• About this task:
The line holding "Task: Collapse the Solar System section" is the last one to output; start at the first line of the data, keep every line in between exactly, and leave out pictures.

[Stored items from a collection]

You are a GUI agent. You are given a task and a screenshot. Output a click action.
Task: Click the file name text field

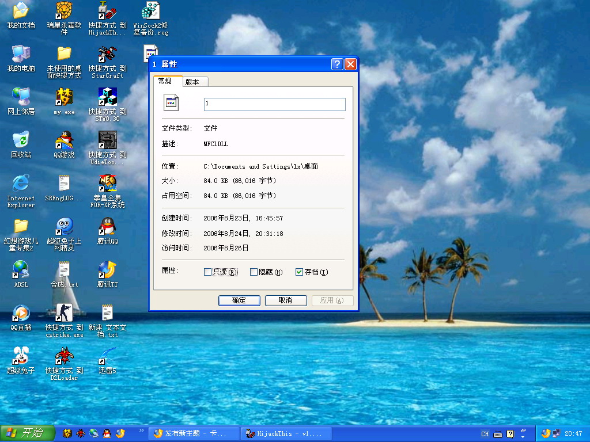pyautogui.click(x=274, y=104)
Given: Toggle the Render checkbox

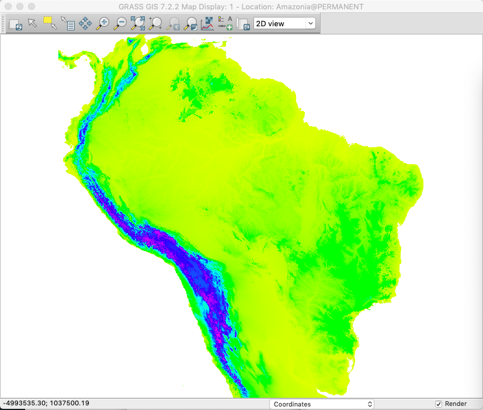Looking at the screenshot, I should pyautogui.click(x=438, y=404).
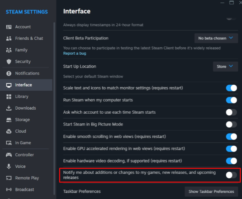This screenshot has height=199, width=242.
Task: Turn off hardware video decoding toggle
Action: pos(231,161)
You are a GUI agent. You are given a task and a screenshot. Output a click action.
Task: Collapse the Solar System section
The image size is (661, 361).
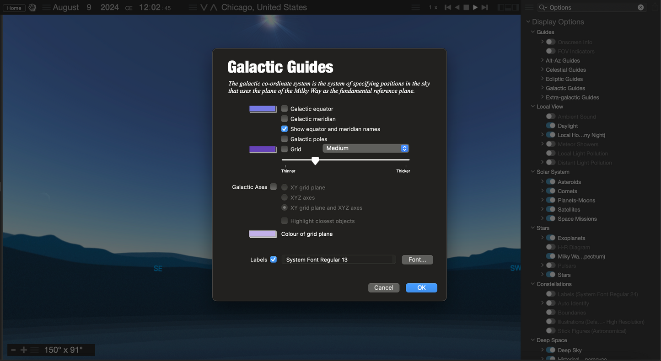[533, 172]
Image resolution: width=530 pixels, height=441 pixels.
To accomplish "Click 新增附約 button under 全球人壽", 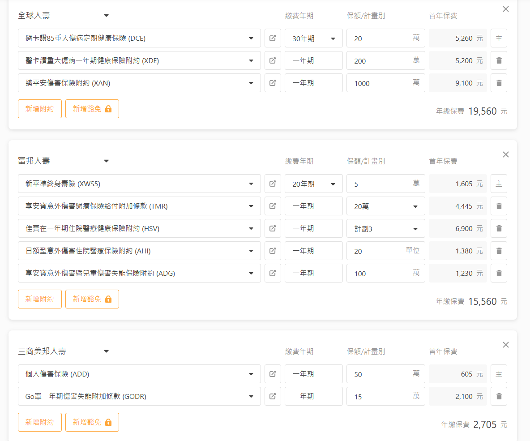I will 40,109.
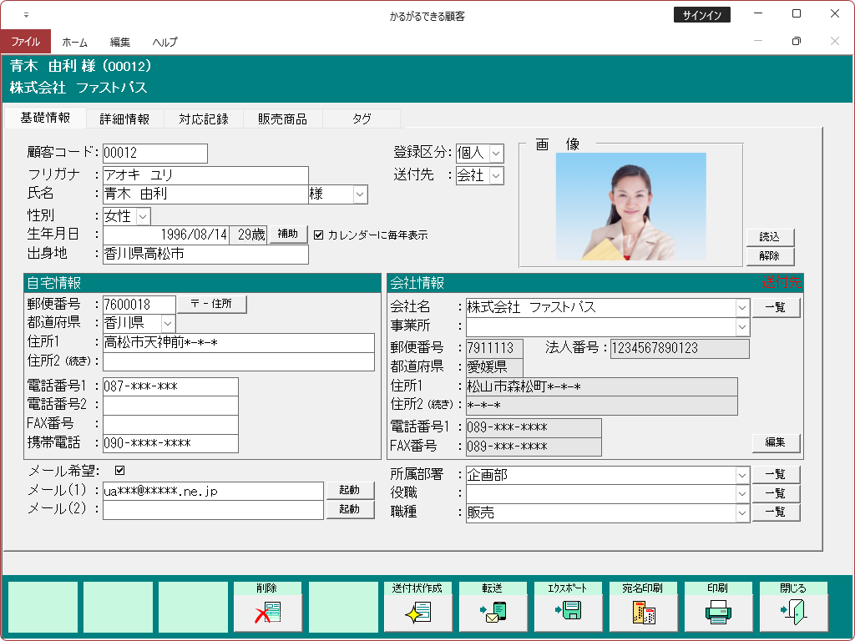The image size is (855, 641).
Task: Click the close door icon button
Action: [793, 613]
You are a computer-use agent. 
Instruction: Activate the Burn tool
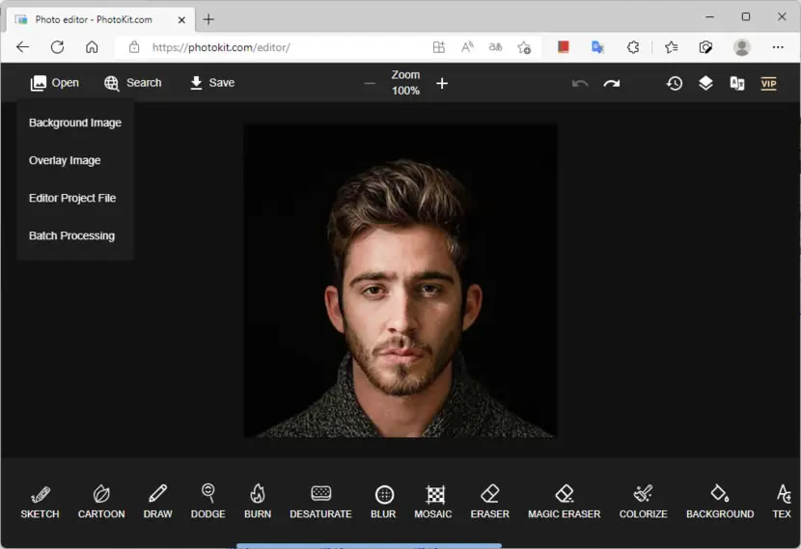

• Response:
You are a GUI agent. You are given a task and a screenshot. Output a click action.
Task: Click the file name text field

pyautogui.click(x=274, y=104)
Given: Toggle the Render checkbox

Looking at the screenshot, I should pyautogui.click(x=438, y=404).
This screenshot has height=199, width=242.
Task: Turn off hardware video decoding toggle
Action: pos(231,161)
You are a GUI agent. You are given a task and a screenshot. Output a click action.
Task: Collapse the Solar System section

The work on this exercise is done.